What Challenges Your Brain?

There are many obvious answers to this question when you look at the grand scheme of things. Y’all know I love my whodunnits, especially those with a certain Belgian detective and his moustaches. For some the answers to this are sudoku (which I sometimes do), crossword puzzles (which I enjoy immensely), or jigsaw puzzles (which I will be drawn to like a moth to a flame). There are many things out there that can be a mental challenge and doing something everyday keeps your brain sharp.

However, this question has a second question to it. The sort of question to which there is not a clear answer. It’s what troubles your brain. What do you struggle to wrap your mind around? What is it that when you see it, you just kind of shake your head and say I will never understand ____. Those are the sorts of challenges about which we hope our faith will provide answers or clarity or something.

Scripture is full of examples of contradictions or things that don’t always make sense.
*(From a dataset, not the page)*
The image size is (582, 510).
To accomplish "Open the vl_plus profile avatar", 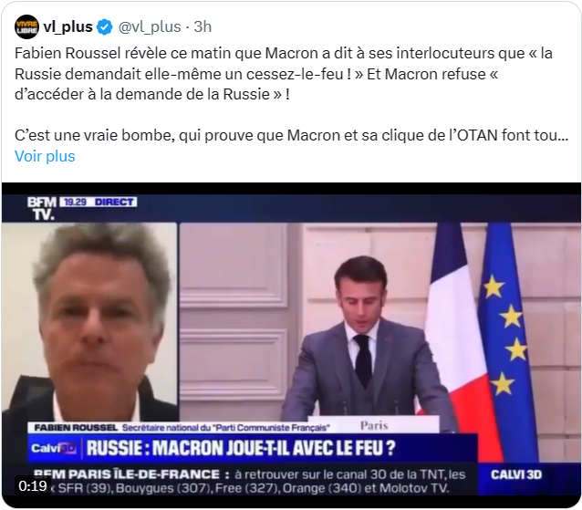I will coord(26,26).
We know that the first three chapters of Genesis offer two accounts of creation that are different enough from each other that both were left in Scripture over the last several thousand years. Then there were the verses this week from Romans that say that Abraham never doubted (uh, did we just collectively decide to forget about Hagar and Ishmael and that whole debacle? Apparently!). I’m not sure when I quit putting any sort of person on a pedestal besides Jesus- people will disappoint, God never does. Scripture is full of humans getting things wrong and leaving us learning the lesson of what not to do almost as often as we get the lesson on what to do when we look at Scripture.
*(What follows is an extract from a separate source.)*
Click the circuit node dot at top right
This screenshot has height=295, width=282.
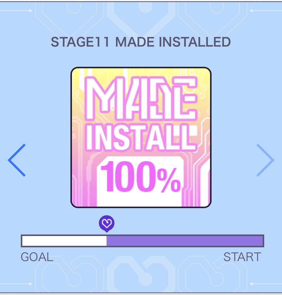click(252, 11)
Another example is King Solomon. King Solomon the wise, best king the Jewish people ever had. He was a mighty warrior, rich beyond belief, and had a huge harem. Which, if you read just a few chapters before in Scripture, a good king was supposed to have no stables as he was to be about the business of peace; to use his wealth, if any, to care for the people; and not marry into other nations, probably to prevent any introduction of other religious systems or dividing of loyalties. Basically, the man remembered as the “best” by many was actually the worst. Jesus on the other hand had all three qualities of a great king and as the king of kings, that’s what you’d want him to be.
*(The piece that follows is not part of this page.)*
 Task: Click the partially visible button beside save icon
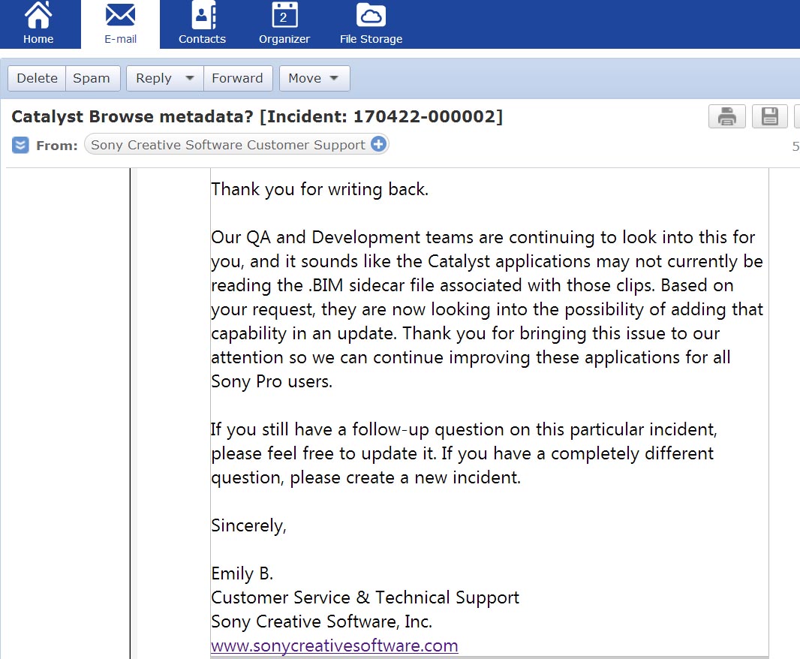pos(797,116)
And if we’re going to be really fair, I should probably talk about bashing the heads of babies on rocks. I struggled with those verses for years. And not just those, but any that encourage genocide or destruction. That image does not mesh with my understanding of God’s love for all of creation. The same loving God who is still creating today is not a God who would tell me to destroy others. We’re supposed to love our enemies. These stories of destruction come in a variety of categories, but many of them fit the theme of what not to do. Be like Ninevah, not Jonah. Repent. Don’t be angry that mercy was given- you’ll want mercy when you need to repent. Others, like the baby bashing, come in the Psalms. I have long considered the Psalms to be the song catalogue of Scripture which covers a broad array of human emotions which includes anger. Scorched earth kind of anger. And telling us to not feel emotions is not something I see in Scripture. I see the encouragement to process those emotions and let things go. Vengeance is mine says the Lord and all.

Therapy also might have something to say about that in Scripture which we find challenging. Does God really love me? Who am I that God cares about me? I’m nobody. (Nobody’s nobody, by the way. Check Psalm 8.) Those are the sorts of challenges that often arise during Lent. It is a season of self-reflection after all. And sometimes when we take a good look inside, we don’t like what we see. But don’t worry- God is still with you. God already knows all your flaws, all your sins, and all your failings. And that’s the last challenge I’ve come to accept as the best holy mystery- God loves us, just as we are, without us earning it, deserving it, or having anything to offer in exchange that comes close to being worth the same. And that’s something I can give all my mind to thinking about.